There’s nothing worse than sitting down to enjoy a relaxing glass of your favourite vino, only to have the cork break or crumble in the bottle, creating devastating scenes as you try to rescue the bottle from dry cork fragments. But if you want to avoid cork-dust wine, it turns out that storage is more important than you think.

Yep, there’s a very good reason why wine is often kept lying down in wine racks.

‘Bottles of wine should be stored horizontally to keep the wine in contact with the cork and help prevent the cork from drying out,’ wine critic and writer Joanne Simon told Cosmopolitan.

If the cork is left to go dry, it can become brittle. This can lead to those little pieces of cork floating around in your wine glass.
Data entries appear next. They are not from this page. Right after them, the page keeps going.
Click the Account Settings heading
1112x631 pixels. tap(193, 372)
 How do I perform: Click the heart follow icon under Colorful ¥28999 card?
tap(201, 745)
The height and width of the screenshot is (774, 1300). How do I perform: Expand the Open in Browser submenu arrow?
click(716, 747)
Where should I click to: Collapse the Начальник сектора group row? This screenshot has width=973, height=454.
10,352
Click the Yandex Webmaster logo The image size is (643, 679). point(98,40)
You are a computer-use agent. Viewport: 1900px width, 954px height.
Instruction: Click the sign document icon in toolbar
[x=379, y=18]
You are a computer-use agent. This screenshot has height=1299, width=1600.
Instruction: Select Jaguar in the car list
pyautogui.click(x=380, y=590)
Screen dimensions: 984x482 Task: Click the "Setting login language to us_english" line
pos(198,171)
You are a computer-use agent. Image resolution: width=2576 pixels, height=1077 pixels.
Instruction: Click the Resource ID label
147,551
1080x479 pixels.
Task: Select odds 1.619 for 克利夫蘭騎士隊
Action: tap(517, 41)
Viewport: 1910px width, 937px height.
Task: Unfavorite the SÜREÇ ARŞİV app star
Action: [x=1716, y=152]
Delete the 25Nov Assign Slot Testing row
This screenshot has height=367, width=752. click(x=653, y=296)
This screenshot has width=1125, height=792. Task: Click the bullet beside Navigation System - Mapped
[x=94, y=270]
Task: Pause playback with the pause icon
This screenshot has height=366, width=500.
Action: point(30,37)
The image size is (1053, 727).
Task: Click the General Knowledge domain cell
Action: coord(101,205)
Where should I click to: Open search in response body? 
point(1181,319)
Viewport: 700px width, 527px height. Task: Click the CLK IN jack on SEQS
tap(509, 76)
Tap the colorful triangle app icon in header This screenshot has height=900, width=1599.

It’s a common problem, which actually has nothing to do with the wine being corked.

As well as being susceptible to drying out if stored incorrectly, corks are also pretty breakable. ‘Corks can become crumbly and friable with age – it being a natural product,’ Simon added, noting that the tools you use to crack open a bottle can be crucial too. ‘Poor corkscrews, with a sharp bevelled edge, rather than a smooth, rounded one, are more likely to break corks.’

Corked wine is often used to describe wine that smells or tastes bad, but the term relates specifically to the cork itself. ‘Most corked wines, including most of the worst, most musty, dank smelling wines, are the result of the cork being tainted with a very powerful chemical compound known as TCA,’ Simon explained.

‘This transfers from the cork to the wine. The main way it gets into the cork is when the cork is being processed and is treated with chlorinated anti-fungal products.’

And sadly, it’s not a problem that is easy to solve. ‘A corked wine can’t be “cured”, so there is nothing the poor wine drinker can do about.’

The best way to avoid any cork-related wine issues? Stick to screw caps. And if you are saving that special bottle of red with a cork top, keep it horizontal.